Activity: Exactly as written, restate the material below from its first line through the line containing "has height=513, width=850.", and stop there.

Dataset:
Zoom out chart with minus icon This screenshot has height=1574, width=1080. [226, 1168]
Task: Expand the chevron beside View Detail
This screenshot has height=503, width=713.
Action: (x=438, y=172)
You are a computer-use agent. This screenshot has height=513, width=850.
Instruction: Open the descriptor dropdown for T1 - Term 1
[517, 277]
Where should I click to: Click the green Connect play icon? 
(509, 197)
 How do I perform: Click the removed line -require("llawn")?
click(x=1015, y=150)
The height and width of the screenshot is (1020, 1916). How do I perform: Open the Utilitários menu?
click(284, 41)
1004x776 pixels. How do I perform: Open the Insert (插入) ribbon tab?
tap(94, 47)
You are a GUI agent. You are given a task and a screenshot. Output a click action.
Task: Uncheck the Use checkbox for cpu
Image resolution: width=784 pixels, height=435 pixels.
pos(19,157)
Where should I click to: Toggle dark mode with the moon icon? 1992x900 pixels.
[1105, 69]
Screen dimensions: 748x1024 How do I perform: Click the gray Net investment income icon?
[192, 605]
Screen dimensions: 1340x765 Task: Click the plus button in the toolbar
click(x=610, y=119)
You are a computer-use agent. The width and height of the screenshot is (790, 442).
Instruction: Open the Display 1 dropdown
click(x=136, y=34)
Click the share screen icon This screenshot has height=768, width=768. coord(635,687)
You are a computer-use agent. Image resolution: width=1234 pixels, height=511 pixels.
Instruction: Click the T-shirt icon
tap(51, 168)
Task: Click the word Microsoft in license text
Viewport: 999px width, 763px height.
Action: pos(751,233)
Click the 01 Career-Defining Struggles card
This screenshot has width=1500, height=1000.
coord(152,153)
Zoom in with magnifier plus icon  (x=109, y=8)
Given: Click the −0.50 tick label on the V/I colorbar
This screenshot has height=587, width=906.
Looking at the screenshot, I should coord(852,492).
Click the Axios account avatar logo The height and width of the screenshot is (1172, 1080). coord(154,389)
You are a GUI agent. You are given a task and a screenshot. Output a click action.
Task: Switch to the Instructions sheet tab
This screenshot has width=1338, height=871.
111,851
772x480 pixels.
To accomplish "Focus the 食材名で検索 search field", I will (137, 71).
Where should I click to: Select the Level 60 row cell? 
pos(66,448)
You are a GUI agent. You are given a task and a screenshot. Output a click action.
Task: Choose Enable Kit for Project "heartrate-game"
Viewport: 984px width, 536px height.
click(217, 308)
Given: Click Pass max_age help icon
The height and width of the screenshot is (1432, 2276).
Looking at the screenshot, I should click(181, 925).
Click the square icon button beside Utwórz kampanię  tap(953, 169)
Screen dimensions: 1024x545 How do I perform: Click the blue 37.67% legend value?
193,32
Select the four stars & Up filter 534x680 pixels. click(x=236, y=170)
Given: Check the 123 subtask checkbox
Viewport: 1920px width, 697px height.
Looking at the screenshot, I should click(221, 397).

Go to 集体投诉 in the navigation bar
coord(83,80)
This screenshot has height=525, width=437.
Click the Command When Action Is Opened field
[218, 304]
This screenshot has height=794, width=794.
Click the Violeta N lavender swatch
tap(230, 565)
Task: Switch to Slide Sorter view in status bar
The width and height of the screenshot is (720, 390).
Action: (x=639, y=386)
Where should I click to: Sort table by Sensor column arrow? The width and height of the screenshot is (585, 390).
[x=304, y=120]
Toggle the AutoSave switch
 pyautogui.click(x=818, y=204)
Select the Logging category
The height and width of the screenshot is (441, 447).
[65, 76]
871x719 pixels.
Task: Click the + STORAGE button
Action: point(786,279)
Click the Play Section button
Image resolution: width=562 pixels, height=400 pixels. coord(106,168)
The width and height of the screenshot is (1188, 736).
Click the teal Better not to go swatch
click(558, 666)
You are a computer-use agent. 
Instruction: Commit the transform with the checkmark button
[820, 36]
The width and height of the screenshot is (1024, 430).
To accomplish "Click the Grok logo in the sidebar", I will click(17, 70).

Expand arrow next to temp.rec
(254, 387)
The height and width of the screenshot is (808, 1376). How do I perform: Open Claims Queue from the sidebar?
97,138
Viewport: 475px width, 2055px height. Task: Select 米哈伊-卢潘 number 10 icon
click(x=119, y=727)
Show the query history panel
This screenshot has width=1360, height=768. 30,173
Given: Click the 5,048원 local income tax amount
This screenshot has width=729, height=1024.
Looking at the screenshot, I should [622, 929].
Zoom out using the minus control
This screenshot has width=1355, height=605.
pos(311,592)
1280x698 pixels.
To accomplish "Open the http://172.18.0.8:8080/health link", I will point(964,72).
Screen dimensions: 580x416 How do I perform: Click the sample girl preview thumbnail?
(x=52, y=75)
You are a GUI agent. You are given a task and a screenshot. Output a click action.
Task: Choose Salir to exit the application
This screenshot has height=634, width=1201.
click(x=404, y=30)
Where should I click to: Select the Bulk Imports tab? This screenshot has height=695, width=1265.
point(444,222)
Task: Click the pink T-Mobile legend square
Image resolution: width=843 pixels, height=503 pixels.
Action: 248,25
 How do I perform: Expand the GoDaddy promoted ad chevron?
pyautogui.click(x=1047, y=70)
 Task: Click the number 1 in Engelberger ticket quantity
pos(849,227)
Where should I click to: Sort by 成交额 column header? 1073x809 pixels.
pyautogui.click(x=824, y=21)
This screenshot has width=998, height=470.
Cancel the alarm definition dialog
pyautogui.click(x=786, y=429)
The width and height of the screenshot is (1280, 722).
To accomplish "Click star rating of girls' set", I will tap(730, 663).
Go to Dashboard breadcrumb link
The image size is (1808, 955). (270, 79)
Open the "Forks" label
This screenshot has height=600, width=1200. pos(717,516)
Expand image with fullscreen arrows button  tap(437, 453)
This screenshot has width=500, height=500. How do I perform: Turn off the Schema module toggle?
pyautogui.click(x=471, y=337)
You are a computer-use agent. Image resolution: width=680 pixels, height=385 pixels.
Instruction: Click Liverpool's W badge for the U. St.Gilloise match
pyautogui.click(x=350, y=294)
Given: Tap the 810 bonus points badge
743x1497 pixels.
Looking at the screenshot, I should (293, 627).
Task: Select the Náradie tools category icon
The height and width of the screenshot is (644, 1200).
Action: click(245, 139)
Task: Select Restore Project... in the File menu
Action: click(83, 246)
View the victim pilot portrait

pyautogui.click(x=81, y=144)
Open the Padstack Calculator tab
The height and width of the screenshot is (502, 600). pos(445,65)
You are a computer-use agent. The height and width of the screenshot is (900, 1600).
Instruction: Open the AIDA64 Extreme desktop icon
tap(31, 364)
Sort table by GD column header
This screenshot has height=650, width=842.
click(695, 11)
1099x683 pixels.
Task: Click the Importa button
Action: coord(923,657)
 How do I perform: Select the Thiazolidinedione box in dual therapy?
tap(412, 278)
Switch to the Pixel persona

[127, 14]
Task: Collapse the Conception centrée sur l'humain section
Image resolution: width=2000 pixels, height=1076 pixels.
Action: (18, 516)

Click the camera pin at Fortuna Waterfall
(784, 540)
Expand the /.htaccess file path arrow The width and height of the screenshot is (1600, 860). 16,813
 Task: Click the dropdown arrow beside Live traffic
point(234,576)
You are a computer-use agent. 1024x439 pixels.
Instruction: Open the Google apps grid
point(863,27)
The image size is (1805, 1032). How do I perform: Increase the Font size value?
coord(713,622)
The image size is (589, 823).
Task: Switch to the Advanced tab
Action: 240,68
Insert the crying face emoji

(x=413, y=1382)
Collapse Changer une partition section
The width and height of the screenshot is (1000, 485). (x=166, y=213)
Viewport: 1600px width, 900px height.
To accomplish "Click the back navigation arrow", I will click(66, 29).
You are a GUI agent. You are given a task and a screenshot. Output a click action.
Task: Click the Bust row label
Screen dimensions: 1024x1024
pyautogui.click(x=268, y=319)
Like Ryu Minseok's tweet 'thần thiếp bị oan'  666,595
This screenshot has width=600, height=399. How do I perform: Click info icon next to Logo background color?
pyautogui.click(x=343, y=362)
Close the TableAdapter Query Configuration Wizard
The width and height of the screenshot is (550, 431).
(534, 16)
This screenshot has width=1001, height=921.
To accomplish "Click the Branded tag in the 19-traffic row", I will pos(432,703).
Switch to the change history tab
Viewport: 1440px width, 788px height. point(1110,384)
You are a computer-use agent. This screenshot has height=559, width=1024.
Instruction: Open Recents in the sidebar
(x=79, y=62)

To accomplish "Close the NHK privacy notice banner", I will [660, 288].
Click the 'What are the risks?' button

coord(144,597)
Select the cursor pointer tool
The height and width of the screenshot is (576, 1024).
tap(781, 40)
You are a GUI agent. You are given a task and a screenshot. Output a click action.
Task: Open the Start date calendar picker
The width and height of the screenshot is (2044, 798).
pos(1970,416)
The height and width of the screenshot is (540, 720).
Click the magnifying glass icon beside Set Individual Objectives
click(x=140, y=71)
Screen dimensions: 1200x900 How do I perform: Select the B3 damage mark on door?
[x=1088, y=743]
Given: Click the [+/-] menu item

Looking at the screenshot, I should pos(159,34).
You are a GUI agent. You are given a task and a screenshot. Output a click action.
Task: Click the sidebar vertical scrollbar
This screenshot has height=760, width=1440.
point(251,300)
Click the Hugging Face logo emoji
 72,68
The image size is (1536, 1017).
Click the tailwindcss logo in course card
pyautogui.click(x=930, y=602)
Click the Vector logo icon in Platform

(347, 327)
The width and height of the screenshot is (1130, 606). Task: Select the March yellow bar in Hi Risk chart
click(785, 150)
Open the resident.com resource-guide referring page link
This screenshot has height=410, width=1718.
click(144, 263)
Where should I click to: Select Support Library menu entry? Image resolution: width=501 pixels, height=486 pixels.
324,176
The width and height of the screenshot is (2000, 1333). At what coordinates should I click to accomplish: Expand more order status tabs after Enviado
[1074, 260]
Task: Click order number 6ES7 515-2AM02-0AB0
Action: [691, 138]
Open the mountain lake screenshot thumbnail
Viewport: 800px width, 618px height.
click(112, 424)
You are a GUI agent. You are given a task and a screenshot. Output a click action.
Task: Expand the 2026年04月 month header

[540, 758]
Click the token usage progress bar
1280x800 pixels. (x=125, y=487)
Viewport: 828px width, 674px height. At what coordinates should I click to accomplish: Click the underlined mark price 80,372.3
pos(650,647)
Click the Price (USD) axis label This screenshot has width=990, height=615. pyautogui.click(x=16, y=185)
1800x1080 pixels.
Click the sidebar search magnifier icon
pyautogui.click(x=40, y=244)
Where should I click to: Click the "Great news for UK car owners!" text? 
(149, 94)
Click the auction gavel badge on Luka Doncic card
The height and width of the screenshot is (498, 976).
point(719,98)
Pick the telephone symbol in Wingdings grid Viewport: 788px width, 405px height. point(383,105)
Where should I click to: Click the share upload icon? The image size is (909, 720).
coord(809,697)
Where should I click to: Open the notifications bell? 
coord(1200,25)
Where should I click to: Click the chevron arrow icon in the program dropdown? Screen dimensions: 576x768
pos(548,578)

Written answer:
Zoom out chart with minus icon This screenshot has height=1574, width=1080. [226, 1168]
Task: Expand the chevron beside View Detail
This screenshot has height=503, width=713.
Action: (x=438, y=172)
You are a computer-use agent. This screenshot has height=513, width=850.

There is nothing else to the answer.